§ **Requirement**:
Replace "particular" with "specific" in the data from its start through the line containing "This screenshot has width=640, height=480.", inclusive, and give back only those lines with everything else unchanged.

§ **Dataset entries**:
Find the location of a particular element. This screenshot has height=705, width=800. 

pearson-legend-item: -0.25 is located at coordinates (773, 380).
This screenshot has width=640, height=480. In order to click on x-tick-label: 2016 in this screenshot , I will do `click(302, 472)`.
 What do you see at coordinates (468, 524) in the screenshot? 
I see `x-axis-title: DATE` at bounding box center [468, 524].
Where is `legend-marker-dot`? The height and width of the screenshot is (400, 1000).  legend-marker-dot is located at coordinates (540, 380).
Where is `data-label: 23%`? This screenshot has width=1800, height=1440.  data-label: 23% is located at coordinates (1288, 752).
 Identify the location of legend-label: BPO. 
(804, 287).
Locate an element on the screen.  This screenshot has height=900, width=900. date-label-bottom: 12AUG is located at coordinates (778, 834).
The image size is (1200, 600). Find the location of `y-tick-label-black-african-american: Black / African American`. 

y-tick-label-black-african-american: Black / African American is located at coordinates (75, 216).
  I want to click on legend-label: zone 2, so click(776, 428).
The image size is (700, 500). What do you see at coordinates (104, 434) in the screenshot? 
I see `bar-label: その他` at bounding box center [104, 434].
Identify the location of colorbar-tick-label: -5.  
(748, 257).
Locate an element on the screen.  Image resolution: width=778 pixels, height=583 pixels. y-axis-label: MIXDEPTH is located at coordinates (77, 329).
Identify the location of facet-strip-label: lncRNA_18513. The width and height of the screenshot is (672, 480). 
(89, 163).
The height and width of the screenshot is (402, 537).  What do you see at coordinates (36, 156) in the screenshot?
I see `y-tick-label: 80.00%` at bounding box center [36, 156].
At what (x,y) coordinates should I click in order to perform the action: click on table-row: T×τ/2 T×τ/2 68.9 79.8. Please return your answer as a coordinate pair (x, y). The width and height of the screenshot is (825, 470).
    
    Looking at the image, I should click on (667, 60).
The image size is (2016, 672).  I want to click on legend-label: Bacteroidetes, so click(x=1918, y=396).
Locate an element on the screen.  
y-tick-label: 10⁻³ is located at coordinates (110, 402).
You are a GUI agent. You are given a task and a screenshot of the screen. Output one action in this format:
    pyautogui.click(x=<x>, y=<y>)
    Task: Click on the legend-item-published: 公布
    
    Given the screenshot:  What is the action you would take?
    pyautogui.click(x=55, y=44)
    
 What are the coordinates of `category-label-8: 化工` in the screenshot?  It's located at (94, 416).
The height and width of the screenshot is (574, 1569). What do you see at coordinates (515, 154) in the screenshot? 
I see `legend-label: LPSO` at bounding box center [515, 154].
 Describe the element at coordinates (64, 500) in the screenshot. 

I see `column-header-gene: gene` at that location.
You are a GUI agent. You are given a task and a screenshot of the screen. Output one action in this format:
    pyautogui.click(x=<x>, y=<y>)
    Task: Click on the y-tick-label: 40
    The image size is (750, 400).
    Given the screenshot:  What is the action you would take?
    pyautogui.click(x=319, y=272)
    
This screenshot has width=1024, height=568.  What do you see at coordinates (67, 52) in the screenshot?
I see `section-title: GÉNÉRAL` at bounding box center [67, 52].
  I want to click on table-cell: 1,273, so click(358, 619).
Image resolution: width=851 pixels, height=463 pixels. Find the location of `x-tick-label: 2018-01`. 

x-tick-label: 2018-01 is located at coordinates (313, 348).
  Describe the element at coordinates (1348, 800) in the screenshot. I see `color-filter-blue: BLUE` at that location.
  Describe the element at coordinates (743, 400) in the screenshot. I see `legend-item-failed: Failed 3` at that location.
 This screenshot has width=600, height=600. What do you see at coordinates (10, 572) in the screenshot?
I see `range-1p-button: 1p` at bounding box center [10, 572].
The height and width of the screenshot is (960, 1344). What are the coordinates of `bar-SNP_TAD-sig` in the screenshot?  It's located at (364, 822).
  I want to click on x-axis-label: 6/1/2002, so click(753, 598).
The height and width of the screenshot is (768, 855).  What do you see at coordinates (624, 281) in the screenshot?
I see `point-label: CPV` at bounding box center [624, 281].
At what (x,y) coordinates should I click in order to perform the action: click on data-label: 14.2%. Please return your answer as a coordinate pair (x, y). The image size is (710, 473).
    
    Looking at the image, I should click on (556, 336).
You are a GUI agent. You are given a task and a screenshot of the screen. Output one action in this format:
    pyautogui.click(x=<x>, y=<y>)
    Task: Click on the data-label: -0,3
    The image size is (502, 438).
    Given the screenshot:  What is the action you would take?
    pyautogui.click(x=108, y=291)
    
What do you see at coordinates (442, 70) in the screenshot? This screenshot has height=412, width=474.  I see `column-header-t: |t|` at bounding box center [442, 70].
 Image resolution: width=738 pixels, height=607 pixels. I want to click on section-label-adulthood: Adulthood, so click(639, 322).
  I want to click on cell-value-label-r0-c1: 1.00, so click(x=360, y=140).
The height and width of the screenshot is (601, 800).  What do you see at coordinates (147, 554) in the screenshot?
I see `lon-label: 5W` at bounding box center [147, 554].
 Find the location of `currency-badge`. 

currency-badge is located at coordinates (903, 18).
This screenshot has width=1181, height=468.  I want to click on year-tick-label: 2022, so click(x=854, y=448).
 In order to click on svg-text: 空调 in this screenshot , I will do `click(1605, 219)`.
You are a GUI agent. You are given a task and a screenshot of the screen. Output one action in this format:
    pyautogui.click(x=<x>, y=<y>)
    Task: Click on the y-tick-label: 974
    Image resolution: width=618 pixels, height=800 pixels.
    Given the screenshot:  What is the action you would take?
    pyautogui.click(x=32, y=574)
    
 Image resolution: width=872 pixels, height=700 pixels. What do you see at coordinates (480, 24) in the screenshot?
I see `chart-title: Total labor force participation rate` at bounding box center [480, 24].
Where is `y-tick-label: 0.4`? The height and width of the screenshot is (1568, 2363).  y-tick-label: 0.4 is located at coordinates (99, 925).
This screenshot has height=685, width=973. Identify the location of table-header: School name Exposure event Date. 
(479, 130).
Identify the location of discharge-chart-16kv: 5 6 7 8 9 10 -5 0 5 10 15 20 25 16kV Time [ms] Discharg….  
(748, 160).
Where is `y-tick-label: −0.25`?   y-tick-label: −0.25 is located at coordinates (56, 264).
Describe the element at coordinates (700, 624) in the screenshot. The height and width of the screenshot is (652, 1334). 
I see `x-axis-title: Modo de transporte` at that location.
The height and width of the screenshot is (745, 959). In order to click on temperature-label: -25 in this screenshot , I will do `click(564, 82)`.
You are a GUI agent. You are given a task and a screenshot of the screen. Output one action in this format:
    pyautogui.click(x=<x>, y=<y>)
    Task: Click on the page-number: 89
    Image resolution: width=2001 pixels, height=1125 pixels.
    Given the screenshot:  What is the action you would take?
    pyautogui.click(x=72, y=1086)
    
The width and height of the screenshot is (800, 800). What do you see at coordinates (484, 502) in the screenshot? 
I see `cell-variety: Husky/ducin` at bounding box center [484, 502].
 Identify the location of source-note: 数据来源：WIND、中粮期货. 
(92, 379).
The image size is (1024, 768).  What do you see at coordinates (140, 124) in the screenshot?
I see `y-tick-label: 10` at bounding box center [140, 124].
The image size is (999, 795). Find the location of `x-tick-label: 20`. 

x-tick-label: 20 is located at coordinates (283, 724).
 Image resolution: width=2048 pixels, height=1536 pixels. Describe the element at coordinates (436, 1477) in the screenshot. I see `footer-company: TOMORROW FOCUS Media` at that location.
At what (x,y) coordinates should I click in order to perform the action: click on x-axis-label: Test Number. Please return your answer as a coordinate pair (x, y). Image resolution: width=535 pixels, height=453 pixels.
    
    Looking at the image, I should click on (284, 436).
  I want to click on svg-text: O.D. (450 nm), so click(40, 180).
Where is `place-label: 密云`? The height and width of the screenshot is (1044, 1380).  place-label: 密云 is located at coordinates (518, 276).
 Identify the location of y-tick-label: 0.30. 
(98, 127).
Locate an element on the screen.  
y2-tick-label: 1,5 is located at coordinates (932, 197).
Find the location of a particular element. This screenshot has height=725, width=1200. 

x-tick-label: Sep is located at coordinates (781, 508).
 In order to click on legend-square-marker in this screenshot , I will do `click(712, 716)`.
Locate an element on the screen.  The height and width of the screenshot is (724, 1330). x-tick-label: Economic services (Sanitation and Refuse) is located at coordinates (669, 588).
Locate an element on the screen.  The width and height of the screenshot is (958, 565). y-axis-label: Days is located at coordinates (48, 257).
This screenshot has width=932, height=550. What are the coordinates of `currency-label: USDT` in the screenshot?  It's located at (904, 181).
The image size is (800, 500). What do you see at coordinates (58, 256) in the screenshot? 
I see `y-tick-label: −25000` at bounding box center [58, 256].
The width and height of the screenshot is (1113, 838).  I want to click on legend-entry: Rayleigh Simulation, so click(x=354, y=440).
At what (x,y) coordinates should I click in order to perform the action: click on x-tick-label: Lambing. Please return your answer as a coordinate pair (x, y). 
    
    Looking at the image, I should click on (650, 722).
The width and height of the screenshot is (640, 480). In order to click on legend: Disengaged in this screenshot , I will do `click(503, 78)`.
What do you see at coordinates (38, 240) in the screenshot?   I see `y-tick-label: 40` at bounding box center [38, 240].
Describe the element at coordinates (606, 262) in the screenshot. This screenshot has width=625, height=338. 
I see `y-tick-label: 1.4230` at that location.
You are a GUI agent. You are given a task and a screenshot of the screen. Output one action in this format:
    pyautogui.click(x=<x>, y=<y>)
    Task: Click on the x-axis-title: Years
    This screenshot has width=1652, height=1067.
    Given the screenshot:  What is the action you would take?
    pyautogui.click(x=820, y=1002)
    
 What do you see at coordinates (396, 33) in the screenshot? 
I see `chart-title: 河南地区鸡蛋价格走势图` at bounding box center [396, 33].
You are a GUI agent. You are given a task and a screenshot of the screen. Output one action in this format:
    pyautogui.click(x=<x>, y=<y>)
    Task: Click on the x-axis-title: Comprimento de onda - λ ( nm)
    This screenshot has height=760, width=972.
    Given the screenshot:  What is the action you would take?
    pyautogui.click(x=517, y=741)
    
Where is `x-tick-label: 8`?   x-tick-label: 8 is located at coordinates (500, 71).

§ **Solution to the problem**:
Find the location of a specific element. This screenshot has height=705, width=800. 

pearson-legend-item: -0.25 is located at coordinates (773, 380).
This screenshot has width=640, height=480. In order to click on x-tick-label: 2016 in this screenshot , I will do `click(302, 472)`.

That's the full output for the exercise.